Hong Kong now reports higher Covid mortality than any other 1M+ country at any time during the pandemic.

… thus prompting Raffi to tweet: (HT Jay Bhattacharya)

Here’s a proposal: if you, in your capacity as an “expert”, at any point in the past two years supported blunt restrictions on *all* human beings regardless of health or risk or age or vulnerability, you can stop talking now and preserve whatever dignity you may have left.

The straw man is really wreaking havoc in China, as this Wall Street Journal report documents. A slice:

The 5,154 new symptomatic and asymptomatic infections found Monday are the highest since early 2020, when the epidemic first erupted in China. About 4,000 were from Jilin province, according to National Health Commission data published Tuesday.

The majority of infections were in Jilin City and the nearby provincial capital of Changchun, where residents had already been placed under “closed management.” Nonessential businesses must shut and people stay home, with one household member allowed out every other day to buy food and other necessities, while all residents undergo multiple rounds of testing.

Since the first case was detected in Jilin on March 1, new infections in the province had hovered about 100 a day. But numbers surged Saturday, and China’s vice-premier in charge of its anti-Covid strategy, Sun Chunlan, arrived the next day to spearhead the campaign to halt the outbreak.

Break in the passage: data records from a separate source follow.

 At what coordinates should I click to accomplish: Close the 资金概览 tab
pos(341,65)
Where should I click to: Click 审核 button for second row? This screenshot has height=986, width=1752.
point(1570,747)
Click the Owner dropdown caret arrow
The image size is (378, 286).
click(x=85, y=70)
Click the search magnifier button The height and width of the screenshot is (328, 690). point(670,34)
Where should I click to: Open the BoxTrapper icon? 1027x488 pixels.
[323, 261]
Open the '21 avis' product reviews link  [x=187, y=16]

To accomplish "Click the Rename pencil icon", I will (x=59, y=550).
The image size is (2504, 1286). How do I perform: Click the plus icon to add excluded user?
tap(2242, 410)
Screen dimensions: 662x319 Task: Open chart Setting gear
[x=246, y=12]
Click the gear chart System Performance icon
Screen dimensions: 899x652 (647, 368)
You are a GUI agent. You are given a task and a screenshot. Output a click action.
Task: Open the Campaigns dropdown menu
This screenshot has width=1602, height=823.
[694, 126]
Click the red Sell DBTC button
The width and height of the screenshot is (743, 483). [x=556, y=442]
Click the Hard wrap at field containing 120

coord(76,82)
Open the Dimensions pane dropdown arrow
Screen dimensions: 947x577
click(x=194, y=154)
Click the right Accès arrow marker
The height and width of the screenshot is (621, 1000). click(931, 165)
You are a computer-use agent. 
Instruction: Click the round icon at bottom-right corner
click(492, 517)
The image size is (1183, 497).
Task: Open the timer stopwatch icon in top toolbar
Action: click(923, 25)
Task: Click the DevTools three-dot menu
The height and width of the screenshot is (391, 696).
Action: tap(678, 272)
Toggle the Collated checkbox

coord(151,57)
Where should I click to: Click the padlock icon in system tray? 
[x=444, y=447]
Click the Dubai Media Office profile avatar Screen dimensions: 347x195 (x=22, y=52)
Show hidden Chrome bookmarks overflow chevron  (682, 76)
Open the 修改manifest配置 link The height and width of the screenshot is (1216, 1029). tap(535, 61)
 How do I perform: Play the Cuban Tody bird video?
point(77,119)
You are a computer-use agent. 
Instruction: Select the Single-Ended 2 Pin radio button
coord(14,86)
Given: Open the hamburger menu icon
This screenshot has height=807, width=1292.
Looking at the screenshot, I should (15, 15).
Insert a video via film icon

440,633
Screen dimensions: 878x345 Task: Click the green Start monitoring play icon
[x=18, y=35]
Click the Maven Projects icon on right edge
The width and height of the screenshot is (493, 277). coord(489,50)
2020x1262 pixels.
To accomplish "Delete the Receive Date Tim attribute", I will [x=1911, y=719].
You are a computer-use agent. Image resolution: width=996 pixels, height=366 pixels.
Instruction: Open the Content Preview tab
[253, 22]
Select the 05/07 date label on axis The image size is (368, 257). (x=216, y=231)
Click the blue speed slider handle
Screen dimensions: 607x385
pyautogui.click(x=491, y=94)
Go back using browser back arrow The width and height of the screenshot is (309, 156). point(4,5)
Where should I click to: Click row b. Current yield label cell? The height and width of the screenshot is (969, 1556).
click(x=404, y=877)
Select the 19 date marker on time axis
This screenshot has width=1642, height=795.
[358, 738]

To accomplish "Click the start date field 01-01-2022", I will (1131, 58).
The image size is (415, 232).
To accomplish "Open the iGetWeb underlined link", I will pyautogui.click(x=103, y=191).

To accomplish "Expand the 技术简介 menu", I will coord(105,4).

Ms. Sun told authorities to speed up screening by using both nucleic acid and rapid antigen tests, state news agency Xinhua reported.

Seven hospitals were ordered to empty their wards and turn all efforts to treating symptomatic Covid-19 patients. The province is also building five makeshift treatment facilities to house and observe asymptomatic cases, bringing the available bed count to almost 30 000, according to data provided by the Jilin provincial government during a press briefing Tuesday.

(DBx: Keep in mind these facts: The newly detected infections in China are of Omicron. Omicron is far less dangerous than earlier Covid variants. China – the ‘government’ of which has resorted literally to welding shut household doors to prevent people from leaving home – has tyrannically long pursued a policy of zero Covid. Covid continues to pose serious risks overwhelmingly only to the very elderly. Jilin City’s population is 3.6 million. And yet, if this WSJ report is accurate, some hospitals are commanded to ignore all other illnesses and injuries in order exclusively to treat symptomatic Covid patients.

You tell me if you think I exaggerate when I insist on the reality of Covid Derangement Syndrome.

I submit that those of you who worry that the Chinese state has of late been unleashing its genius, cunning, and power to turn China into the globe’s mighty economic hegemon can stop worrying.)